Lourdes Cora feels a happy mix of awe and appreciation when she thinks of how the DynaMyte3100 bridged the communication gap that existed between her son Damian and most of the world for the first six years of his life. At the age of four, he was diagnosed with autism and apraxia, an expressive language disorder. Now nine years old, Damian repeatedly proves his skill in using the DynaMyte, whether to voice an urgent message ("Someone's knocking on the door") or to talk about his favorite books and games. He even has his daily schedule programmed into the device so he can keep Mom informed as he progresses through the routine of waking up, eating breakfast, brushing his teeth and getting dressed. The device helps Lourdes to teach her son good manners.

"What do you say, Damian?" she'll ask after someone hands him a treat.

Damian then presses the "Thank you" button on the DynaMyte to show his appreciation.

"I love the device," Lourdes said. "It's a big, big help."

And Lourdes is a tremendous help to young augmented communicators who receive services at Blake Medical Center's speech therapy clinic and use DynaVox devices. While Damian attends his two weekly sessions at the clinic, she programs the devices for the other children.

"If I need something to be put on a device, she does it on the spot," says speech-language pathologist Liz Brown, M.A., CCC-SLP. "She asks nothing in return."

Lourdes takes pride in all that Damian has accomplished since he got the DynaMyte a little more than two years ago. Nearly every other day, she updates the vocabulary on his device. At one time, it seemed impossible that Damian would be able to navigate one of the 35-button communication pages that she has created for him, let alone hold a conversation.

For years, Damian's apparent inability to put thoughts into words left those around him perplexed. Lourdes Cora recalled the reassurances from well-meaning relatives, friends and clinicians that Damian probably was a late talker who in time would learn to express himself as other children did. But interpreting the gestures and noises that were Damian's primary means of self-expression was a constant struggle that Lourdes faced alone.

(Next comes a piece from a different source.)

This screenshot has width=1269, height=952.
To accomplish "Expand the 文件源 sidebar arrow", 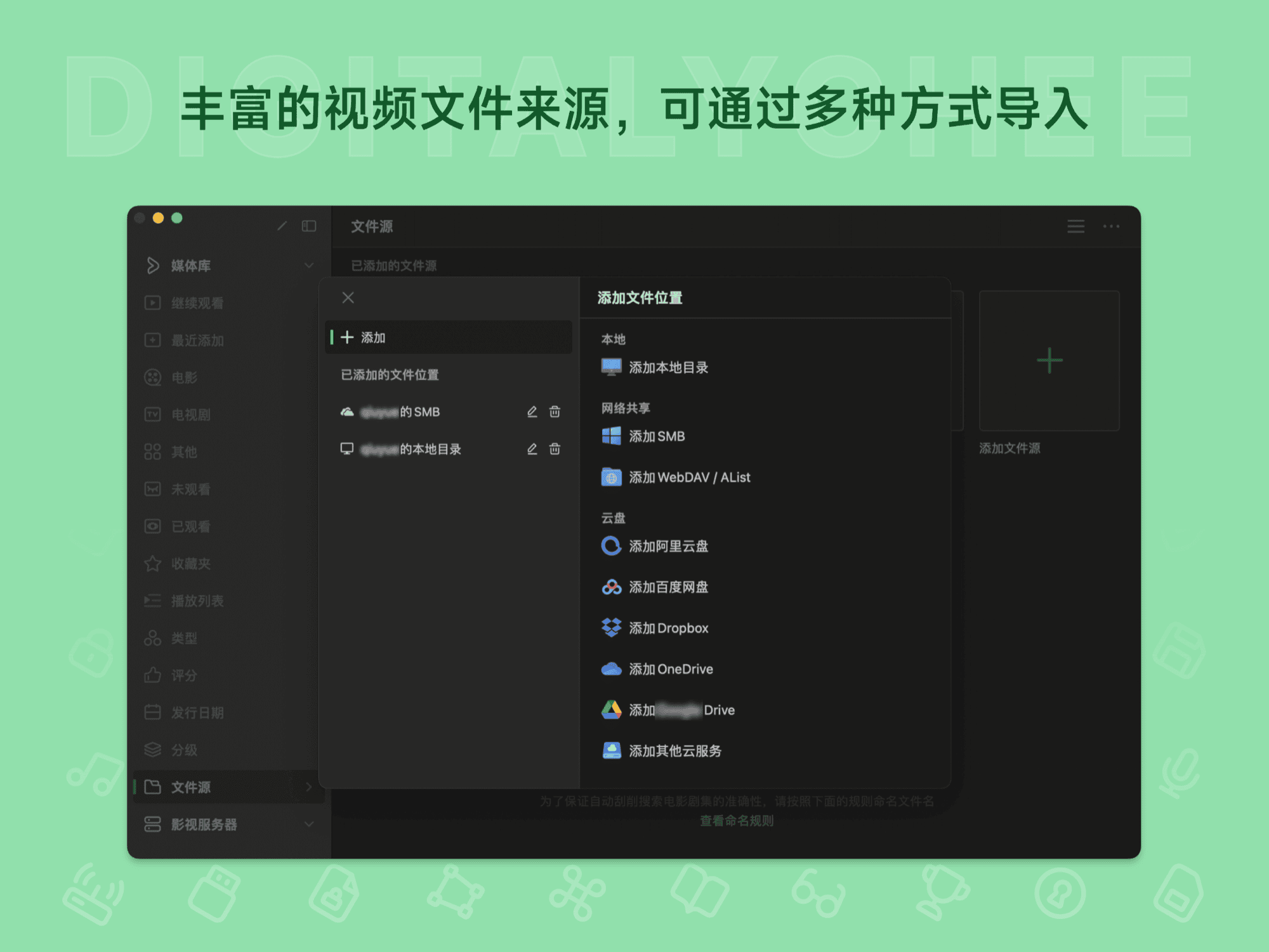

"He didn't really say anything," she said. "He'd just moan and scream to get attention. He didn't really understand that he couldn't be understood."

At his first appointment with Brown in the fall of 2001, Damian did little more than wave his hands and shout while running around the clinic. Brown knew that teaching him to communicate effectively in his own voice was a mission to be carried out slowly.

"We looked at him as a very challenging case. We had to look really hard at what we were going to do and where we were going to go at that point," Brown said.

The DynaMyte emerged as the right solution for Damian when Brown asked him to speak with the aid of the device.

"As soon as he saw the pictures, he was making choices," she said.

After Damian got his own DynaMyte in the spring of 2002, his communication journey turned in an exciting new direction.

"He went from doing nothing to selecting pictures, building four-to-six-word sentences and making requests on his own," Brown said. "He uses the device just like his voice."

Damian's communication accelerated as he saw that the DynaMyte provided a quick and easy way to ask for things that made him happy, and that if he stated his desires clearly and completely, they'd be granted. With Brown's guidance, he started with simple requests such as "I want balloons, " then advanced to more complex statements such as "I want you to put the flower swing up" in reference to a brightly colored hammock at the clinic. He even gave a detailed description of a park where he plays.

At Pinnacle Academy in Bradenton, a private school for children with autism and related disabilities, Damian uses his DynaMyte to ask other children to play with him. He tells his teachers that classmates are absent or to turn lights on.

"It makes a huge difference in his interaction with people and in his academic growth," says Rhonda Tengowski, Damian's classroom teacher and behavioral therapist this past school year. "Damian enjoys using the device to participate in class and has gained more confidence in communicating with others."

Like many children with autism, Damian tends to learn best through images instead of words. In school, he supplements his use of the DynaMyte with Picture Exchange Communication Symbols, or PECS. The hand-held stylized drawings, along with the ever-changing DynaSyms symbols on the DynaMyte's dynamic display screen, allow him to expand his use of language at a rapid pace.

But those watching Damian's journey with the DynaMyte unfold believe that his success with advanced augmentative and alternative communication is his own doing, Brown said.

"Damian amazes everyone who sees him use it. He really needs to take all the credit."